## How to complete this task:
Whenever the word "target" appears in a line of the data below, copy that line.

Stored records
****************************************
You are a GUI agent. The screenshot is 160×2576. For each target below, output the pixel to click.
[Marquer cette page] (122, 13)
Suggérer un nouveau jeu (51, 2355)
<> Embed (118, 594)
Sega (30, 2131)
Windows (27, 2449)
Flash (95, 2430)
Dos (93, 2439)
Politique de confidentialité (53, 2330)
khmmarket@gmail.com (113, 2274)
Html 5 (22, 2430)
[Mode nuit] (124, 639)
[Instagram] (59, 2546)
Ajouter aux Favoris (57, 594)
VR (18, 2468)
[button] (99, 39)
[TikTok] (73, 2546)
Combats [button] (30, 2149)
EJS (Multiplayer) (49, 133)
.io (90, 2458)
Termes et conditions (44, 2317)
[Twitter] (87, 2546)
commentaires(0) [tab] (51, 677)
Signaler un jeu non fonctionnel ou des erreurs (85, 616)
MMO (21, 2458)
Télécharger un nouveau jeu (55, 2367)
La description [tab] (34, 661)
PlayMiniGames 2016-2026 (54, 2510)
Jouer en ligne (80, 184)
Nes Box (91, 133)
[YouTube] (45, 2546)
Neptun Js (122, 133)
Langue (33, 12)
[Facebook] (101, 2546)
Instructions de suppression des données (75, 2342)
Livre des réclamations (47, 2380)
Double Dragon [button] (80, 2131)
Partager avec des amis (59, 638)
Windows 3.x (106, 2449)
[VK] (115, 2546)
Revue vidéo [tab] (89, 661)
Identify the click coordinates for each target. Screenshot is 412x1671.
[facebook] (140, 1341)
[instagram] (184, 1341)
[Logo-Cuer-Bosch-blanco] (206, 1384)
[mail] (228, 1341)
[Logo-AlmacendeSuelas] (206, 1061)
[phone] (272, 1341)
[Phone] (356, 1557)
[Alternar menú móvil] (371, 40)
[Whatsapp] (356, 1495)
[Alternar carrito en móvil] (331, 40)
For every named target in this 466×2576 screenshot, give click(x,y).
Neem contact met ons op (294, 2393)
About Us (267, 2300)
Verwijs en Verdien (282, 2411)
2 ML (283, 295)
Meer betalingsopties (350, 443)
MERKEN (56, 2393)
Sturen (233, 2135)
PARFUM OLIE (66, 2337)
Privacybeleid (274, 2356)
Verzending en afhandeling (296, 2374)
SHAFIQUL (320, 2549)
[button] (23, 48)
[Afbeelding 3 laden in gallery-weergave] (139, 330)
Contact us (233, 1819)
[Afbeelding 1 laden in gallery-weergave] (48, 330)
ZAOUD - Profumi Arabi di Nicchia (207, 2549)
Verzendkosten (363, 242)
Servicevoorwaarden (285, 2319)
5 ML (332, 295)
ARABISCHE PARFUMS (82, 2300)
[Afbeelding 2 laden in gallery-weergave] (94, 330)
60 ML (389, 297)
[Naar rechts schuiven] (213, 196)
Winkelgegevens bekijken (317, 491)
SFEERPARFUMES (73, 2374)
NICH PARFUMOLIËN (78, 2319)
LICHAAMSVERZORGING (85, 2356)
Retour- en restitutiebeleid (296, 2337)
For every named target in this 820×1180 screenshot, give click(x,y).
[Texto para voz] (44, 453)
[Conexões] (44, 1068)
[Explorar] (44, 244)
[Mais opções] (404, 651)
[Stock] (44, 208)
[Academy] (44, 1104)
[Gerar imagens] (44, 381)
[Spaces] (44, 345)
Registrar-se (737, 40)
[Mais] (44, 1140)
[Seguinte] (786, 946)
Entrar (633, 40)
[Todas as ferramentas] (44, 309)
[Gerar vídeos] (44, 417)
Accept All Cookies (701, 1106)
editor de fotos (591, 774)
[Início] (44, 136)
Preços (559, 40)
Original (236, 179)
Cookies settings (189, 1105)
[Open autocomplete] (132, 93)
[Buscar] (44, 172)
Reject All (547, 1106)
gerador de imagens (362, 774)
****************************************
## The answer:
You are a GUI agent. The screenshot is 160×2576. For each target below, output the pixel to click.
Identify the click coordinates for each target. Screenshot is 412x1671.
For every named target in this 466×2576 screenshot, give click(x,y).
For every named target in this 820×1180 screenshot, give click(x,y).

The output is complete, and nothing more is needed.